With an external table, dropping the table removes only the catalog entry — the data files remain. External tables are useful when the data lifecycle is managed outside the Lakehouse, or when several tables or systems need to share the same underlying files. For most scenarios within Fabric, though, managed tables are simpler and integrate better with the rest of the platform.

5.4.3 Schema Enforcement and Evolution

Delta tables enforce their schema: an append with mismatched columns fails instead of silently corrupting your table. When the incoming schema legitimately changes — say a new column was added upstream — you can opt in to schema evolution:

# Allow new columns to be added to the table schema during append
new_sales_df.write.mode("append") \
    .option("mergeSchema", "true") \
    .saveAsTable("sales_curated")

# Replace the schema entirely during an overwrite
new_sales_df.write.mode("overwrite") \
    .option("overwriteSchema", "true") \
    .saveAsTable("sales_curated")

Use these options deliberately, not as a default: schema enforcement is a feature that protects downstream consumers of your tables.

5.5 Working with Delta Lake

Since every Lakehouse table is a Delta table, it’s worth understanding what Delta Lake gives you beyond plain Parquet:

ACID transactions: writes either fully succeed or fully fail, even with concurrent readers and writers. A reader never sees a half-written table.
Transaction log: every change to the table is recorded in the _delta_log folder, which enables auditing and time travel.
Time travel: query the table as it existed at a previous version or timestamp.
Upserts and deletes: MERGE, UPDATE, and DELETE operations, which plain Parquet cannot do.

5.5.1 Inspecting Table History

%%sql
DESCRIBE HISTORY sales_curated

This returns one row per operation (writes, merges, optimizations…) with the version number, timestamp, user, and operation details.

5.5.2 Time Travel

# Read a previous version of the table by version number
df_v1 = spark.read.format("delta") \
    .option("versionAsOf", 1) \
    .table("sales_curated")

# Or by timestamp
df_yesterday = spark.read.format("delta") \
    .option("timestampAsOf", "2025-06-01") \
    .table("sales_curated")

Time travel is invaluable for debugging (“what did this table look like before last night’s load?”), for auditing, and for recovering from accidental overwrites — remember the warning about mode("overwrite") earlier? With Delta, the previous version is still there.

5.5.3 Upserts with MERGE

A very common pattern in data engineering is the upsert: update rows that already exist, insert the ones that don’t. Delta Lake supports this through the MERGE operation:

from delta.tables import DeltaTable

target = DeltaTable.forName(spark, "sales_curated")

• **DATA SECTION**:

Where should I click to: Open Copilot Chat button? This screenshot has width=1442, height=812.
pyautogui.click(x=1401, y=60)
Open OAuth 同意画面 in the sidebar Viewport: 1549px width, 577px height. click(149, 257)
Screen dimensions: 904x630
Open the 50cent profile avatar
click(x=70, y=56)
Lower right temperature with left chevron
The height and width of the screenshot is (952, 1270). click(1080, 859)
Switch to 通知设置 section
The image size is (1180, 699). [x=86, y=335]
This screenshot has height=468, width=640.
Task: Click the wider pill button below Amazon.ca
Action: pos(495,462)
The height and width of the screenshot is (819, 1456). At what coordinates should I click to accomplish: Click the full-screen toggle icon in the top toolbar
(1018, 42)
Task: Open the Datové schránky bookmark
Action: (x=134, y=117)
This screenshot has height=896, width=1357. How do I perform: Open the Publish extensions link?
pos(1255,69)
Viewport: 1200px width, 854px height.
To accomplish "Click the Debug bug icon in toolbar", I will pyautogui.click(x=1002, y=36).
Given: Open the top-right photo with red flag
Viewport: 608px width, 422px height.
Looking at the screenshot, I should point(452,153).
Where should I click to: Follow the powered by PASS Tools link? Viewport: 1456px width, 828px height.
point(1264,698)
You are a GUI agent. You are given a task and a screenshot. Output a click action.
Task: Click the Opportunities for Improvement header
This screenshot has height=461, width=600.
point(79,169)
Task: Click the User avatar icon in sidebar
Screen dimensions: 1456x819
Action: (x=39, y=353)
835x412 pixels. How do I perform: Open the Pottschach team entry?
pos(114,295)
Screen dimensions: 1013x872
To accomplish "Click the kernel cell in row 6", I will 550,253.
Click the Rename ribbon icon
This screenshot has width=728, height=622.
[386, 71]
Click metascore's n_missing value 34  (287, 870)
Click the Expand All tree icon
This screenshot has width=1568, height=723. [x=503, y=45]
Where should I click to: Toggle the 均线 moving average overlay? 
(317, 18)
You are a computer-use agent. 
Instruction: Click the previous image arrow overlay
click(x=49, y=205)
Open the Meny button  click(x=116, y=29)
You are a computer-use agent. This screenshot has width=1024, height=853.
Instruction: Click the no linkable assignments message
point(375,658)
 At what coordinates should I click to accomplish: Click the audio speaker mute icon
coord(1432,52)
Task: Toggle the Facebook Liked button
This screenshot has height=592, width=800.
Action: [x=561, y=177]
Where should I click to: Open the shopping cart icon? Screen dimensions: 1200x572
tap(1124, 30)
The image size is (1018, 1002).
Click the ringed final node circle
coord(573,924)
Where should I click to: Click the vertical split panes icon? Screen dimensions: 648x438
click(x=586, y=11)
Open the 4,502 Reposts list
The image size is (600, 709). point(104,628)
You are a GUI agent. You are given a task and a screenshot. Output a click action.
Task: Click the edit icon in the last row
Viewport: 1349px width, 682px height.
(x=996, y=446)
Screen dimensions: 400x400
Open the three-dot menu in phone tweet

• **DIRECTIVE 1**: According to the Delta Lake text, in which folder is every change to a table recorded?
• **DIRECTIVE 2**: Translate this sentence from the Delta Lake text into Spanish: "A reader never sees a half-written table."
• **DIRECTIVE 3**: Carry the Delta Lake text forward from its last line.
None of the items is needed here.

• **EXERCISE RESPONSE 1**: In the _delta_log folder.

• **EXERCISE RESPONSE 2**: Un lector nunca ve una tabla escrita a medias.

• **EXERCISE RESPONSE 3**:
target.alias("t").merge(
    updates_df.alias("u"),
    "t.sale_id = u.sale_id"
).whenMatchedUpdateAll() \
 .whenNotMatchedInsertAll() \
 .execute()

The same operation is available in Spark SQL with the MERGE INTO statement, which you may find more readable for complex matching logic:

%%sql
MERGE INTO sales_curated AS t
USING sales_updates AS u
  ON t.sale_id = u.sale_id
WHEN MATCHED THEN UPDATE SET *
WHEN NOT MATCHED THEN INSERT *

5.5.4 Table Maintenance: OPTIMIZE and VACUUM

Over time — especially with frequent small appends or streaming writes — a Delta table accumulates many small files, which slows down reads. Two maintenance commands keep tables healthy:

%%sql
-- Compact small files into larger ones
OPTIMIZE sales_curated;

-- Optionally co-locate data on frequently filtered columns
OPTIMIZE sales_curated ZORDER BY (store_location);

-- Remove data files no longer referenced by the table
-- (default retention: files older than 7 days)
VACUUM sales_curated;

OPTIMIZE rewrites small files into fewer, larger files (targeting around 1 GB per file), dramatically improving scan performance.
ZORDER BY clusters related data together in the same files, so queries filtering on those columns skip more files.
VACUUM physically deletes files that are no longer referenced by recent table versions. Be aware that vacuuming reduces how far back you can time travel — by default, only files older than the 7-day retention period are removed.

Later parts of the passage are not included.